Anselm Kiefer wins German Book Trade Peace Prize
The German sculptor "confronts the disturbing moral message of the ruinous and the ephemeral."
Frankfurt -- German sculptor Anselm Kiefer was awarded the German Book Trade Peace Prize in Frankfurt's St Paul's Church Sunday.
The Boersenverein, the German book publishers' and booksellers' association, said Kiefer was an internationally renowned artist "who confronts the disturbing moral message of the ruinous and the ephemeral."
In his work, the 63-year-old artist has also grappled with literature and poetry, a statement from the prize jury said. The book and its form were the primary conveyor of expression for Kiefer, the jury said.
The award comes with a cash prize of 25,000 euros (34,000 dollars) and is usually given to authors who promote international understanding.
Kiefer, 63, who has lived in France since 1993, is the first artist to be given the annual prize.

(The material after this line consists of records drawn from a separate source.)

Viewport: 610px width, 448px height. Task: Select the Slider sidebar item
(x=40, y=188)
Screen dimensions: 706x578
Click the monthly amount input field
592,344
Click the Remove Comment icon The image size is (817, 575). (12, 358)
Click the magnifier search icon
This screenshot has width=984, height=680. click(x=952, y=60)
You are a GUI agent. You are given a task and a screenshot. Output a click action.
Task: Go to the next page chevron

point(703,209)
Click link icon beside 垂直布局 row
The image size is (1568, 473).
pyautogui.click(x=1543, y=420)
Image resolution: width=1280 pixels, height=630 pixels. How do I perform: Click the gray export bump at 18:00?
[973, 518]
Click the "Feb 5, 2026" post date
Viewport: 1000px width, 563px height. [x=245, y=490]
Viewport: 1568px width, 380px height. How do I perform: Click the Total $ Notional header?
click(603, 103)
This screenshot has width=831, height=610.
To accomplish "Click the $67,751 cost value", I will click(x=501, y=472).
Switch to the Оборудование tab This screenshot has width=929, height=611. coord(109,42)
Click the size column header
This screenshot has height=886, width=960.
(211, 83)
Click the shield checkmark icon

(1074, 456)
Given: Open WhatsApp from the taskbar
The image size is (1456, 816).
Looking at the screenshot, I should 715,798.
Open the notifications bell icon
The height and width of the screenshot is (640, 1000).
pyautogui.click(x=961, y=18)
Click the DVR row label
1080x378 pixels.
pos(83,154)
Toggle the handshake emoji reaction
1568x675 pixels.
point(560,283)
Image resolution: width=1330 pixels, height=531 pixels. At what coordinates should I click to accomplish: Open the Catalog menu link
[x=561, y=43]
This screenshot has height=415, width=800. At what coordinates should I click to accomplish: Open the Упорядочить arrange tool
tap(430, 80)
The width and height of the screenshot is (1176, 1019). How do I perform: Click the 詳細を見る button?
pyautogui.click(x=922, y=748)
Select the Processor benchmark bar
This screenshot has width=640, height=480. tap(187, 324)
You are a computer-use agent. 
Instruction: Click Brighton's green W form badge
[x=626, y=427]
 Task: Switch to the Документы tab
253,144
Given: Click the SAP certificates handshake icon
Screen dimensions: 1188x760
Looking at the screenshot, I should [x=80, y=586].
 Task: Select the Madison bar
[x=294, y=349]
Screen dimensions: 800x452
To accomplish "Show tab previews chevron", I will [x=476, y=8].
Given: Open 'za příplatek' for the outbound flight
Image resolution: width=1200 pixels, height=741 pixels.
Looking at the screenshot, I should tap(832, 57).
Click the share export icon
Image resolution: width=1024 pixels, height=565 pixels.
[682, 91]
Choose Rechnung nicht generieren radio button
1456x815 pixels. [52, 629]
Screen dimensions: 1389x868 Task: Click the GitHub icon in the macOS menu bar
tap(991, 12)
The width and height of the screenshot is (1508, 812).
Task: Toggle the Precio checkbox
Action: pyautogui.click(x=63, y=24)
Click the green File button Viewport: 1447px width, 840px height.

On Friday, Kiefer called peace "an unachievable utopia."
"There is no such thing as final peace," Kiefer told reporters. "Peace is a utopia, something that can never be achieved. It has to be created every day anew in our heads. It is a struggle."
Kiefer's anti-war art includes warplanes made of battered lead, which are now exhibited in the Louisiana, one of Europe's top contemporary art galleries, north of the Danish capital, Copenhagen.
Kiefer said Friday he wrote a diary daily and had nearly become a writer instead of an artist.
Meanwhile, the award ceremonies were held as the 5-day international Frankfurt Book Fair came to a close Sunday. This year's fair featured 7,373 exhibitors, with Turkey as this year's special guest of honor.